千紗は、見える時と見えない時がある事。黒い影は、千紗が幼い頃から同じ夢を見ていた事。最近になって実際に影の存在をミイとキズナも目にした事。その少し前に、千紗の先祖のお婆さんが忠告に来ていた事などを琴子に話した。
琴子は、幼い頃から人と同じようにユーレイも見えていたので、不都合を感じ普段見ないようにスイッチを切る(見えない)ようになったという。黒い影というのも、琴子の見え方では、古いユーレイの方が黒っぽく見えるが……そもそも見え方は人それぞれだから、断定的な事は言えないらしい。
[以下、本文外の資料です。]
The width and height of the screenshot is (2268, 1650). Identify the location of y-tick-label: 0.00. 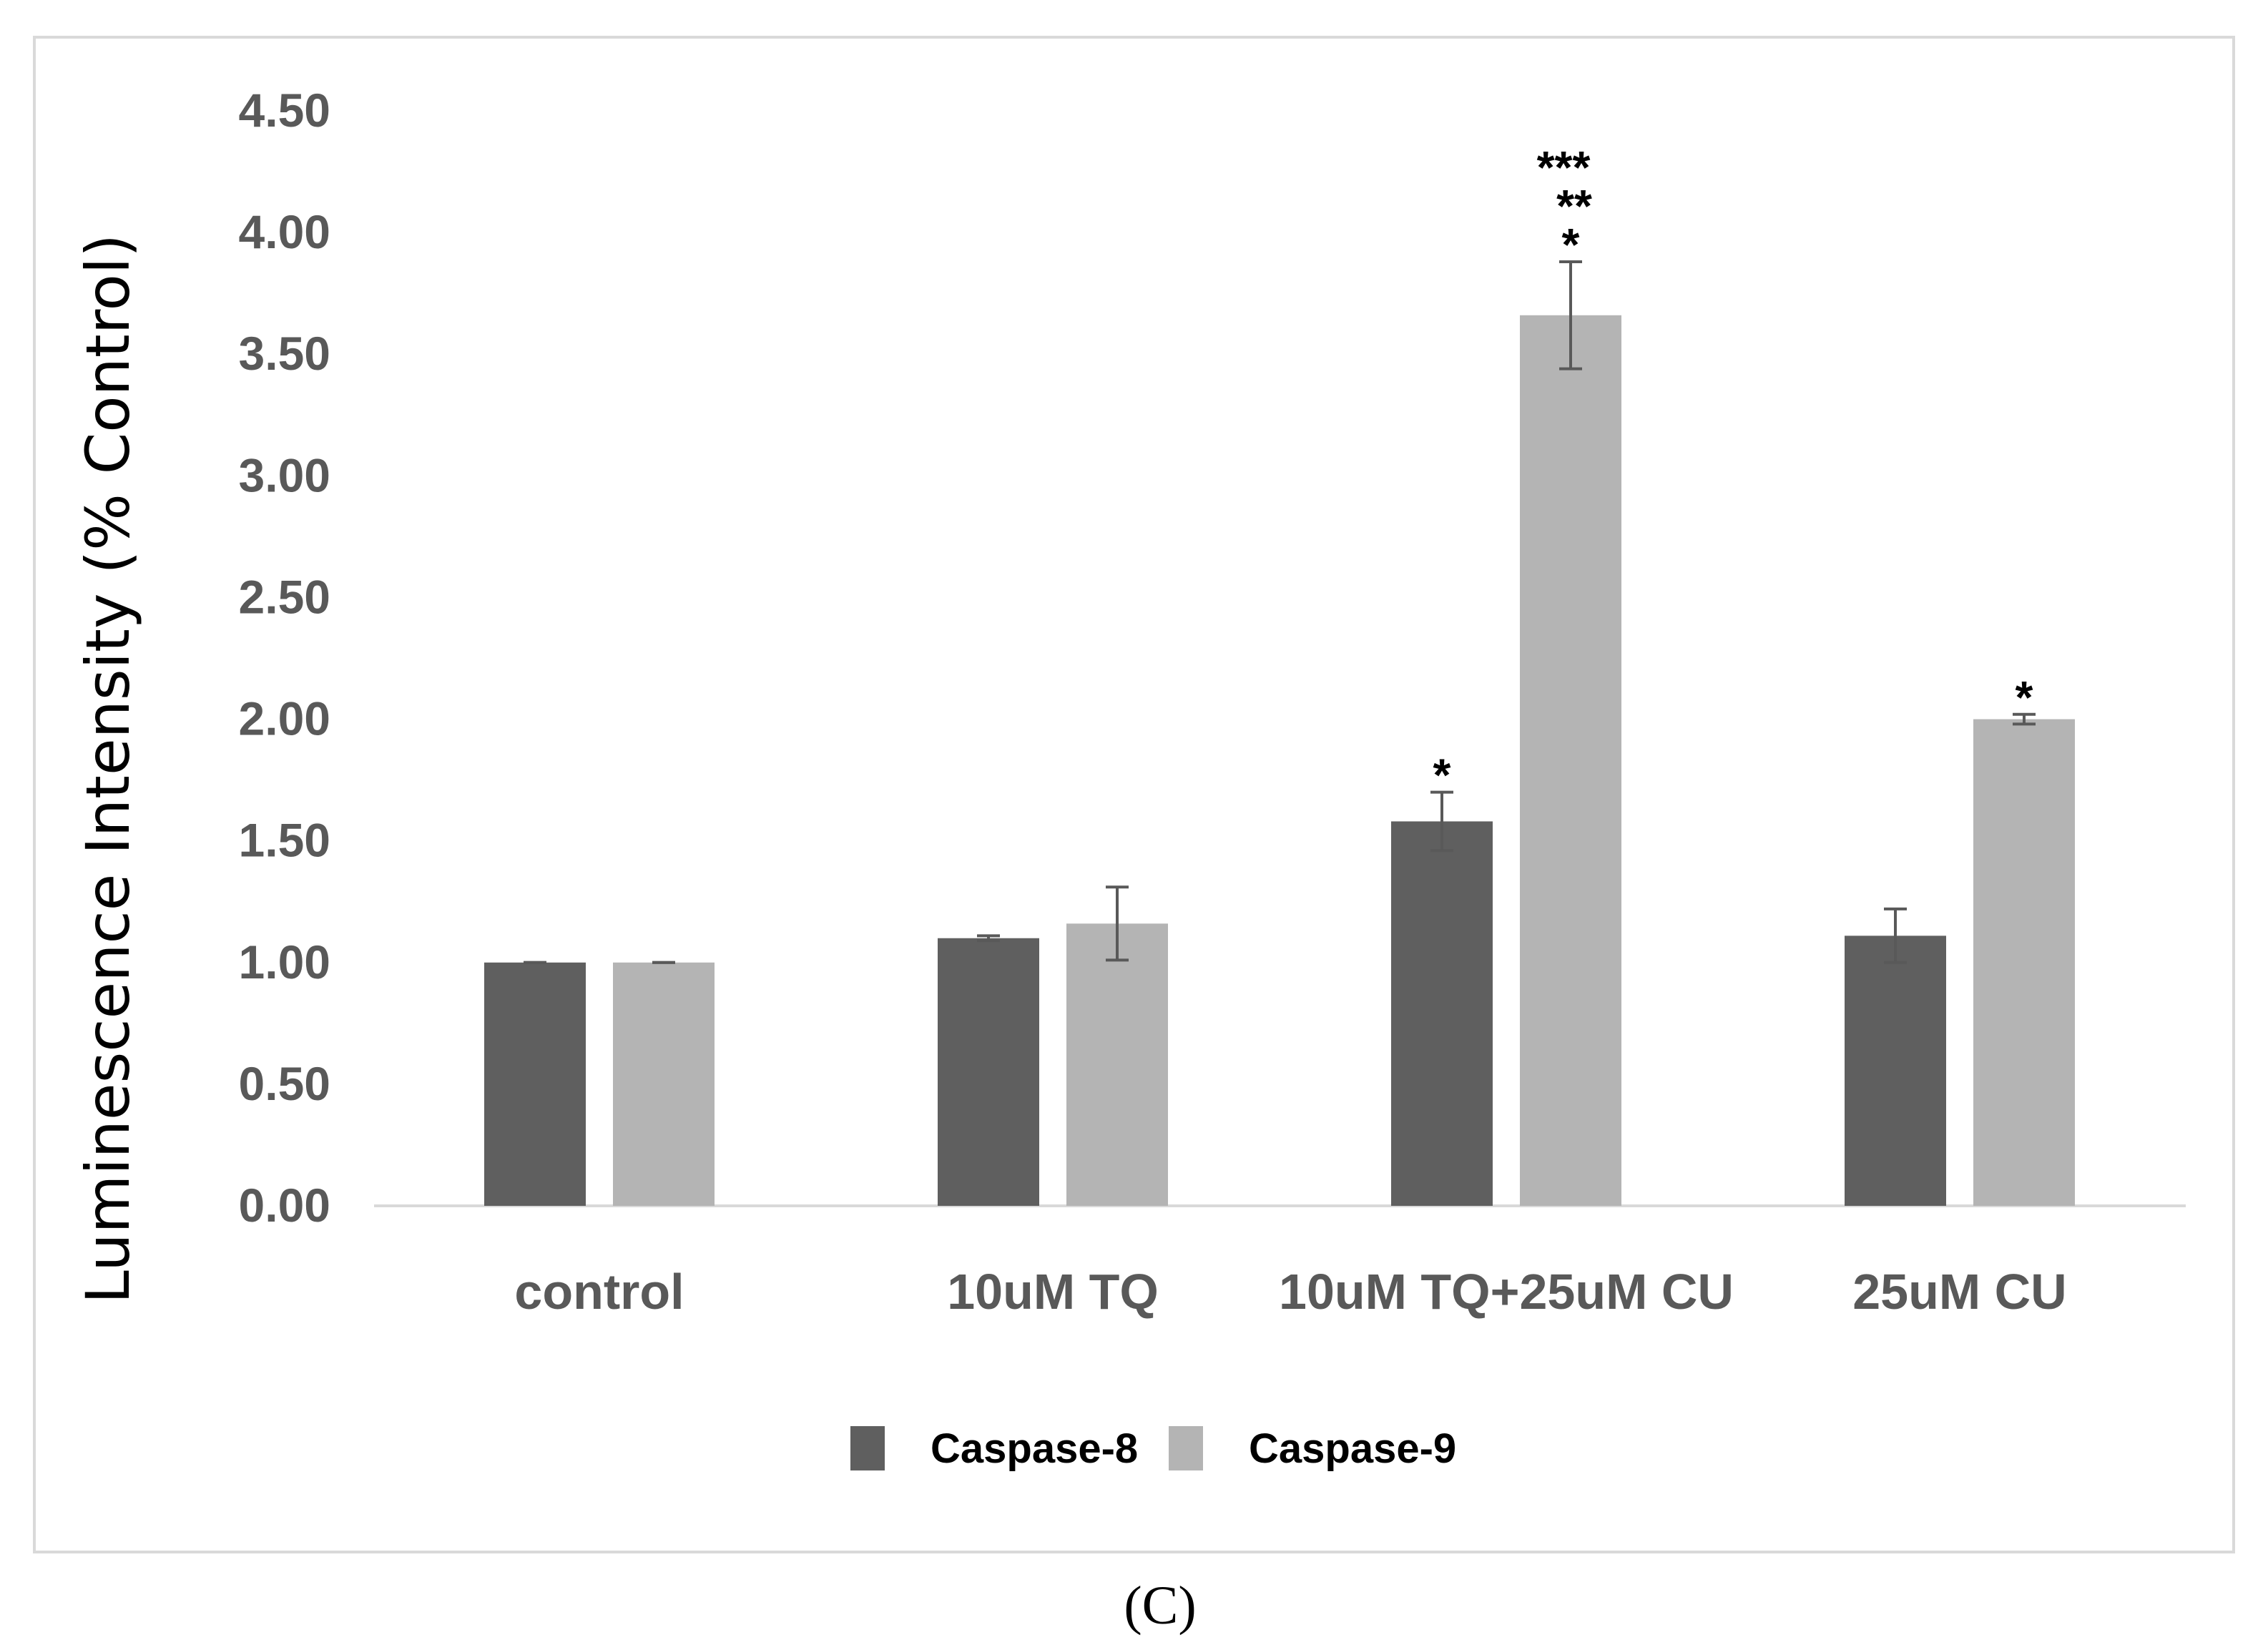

そして、先祖の守護霊の忠告に関しては、素直に従った方がいいだろうと言った。それに、琴子自身困った事がある時は、墓参りやお寺に行くようで、今度千紗も誘ってみようかなと言った。そして、驚いたのが、千紗が猫と話せる事やユーレイが見えた事を一切琴子に話しておらず、また琴子の方も千紗には霊感の有無の話はしていなかったという事だ。琴子が言うには、相手との信頼関係が強固だと感じていても、ユーレイの話をした途端去っていく人が多く、打ち明ける事に勇気がいるからなのだと……寂しそうに言った。
『なるほど……人間は、いろいろ大変なんだな。ユーレイに関しては、俺たちは見えたり感じるが、そういうのを一切感じない猫もいる……その点では、人間と同じだな』
「見えない方が絶対いいよ……見えても不便な事ばかりだからね」
琴子と話している間に、他の猫たちがテーブルの間近までやってきていた……。
その時、テーブルの上の板がブーブーと振動し始めた。
『きゃー』
『えっ、何?』
『うわぁ~、逃げろ!』
驚きの連鎖だ。一匹が驚きのあまり真上にジャンプして飛び上がり、その動きにもう一匹も驚き……一目散に床を滑りながら、ドタバタと大きな足音で、嵐のようにリビングに退散して行った。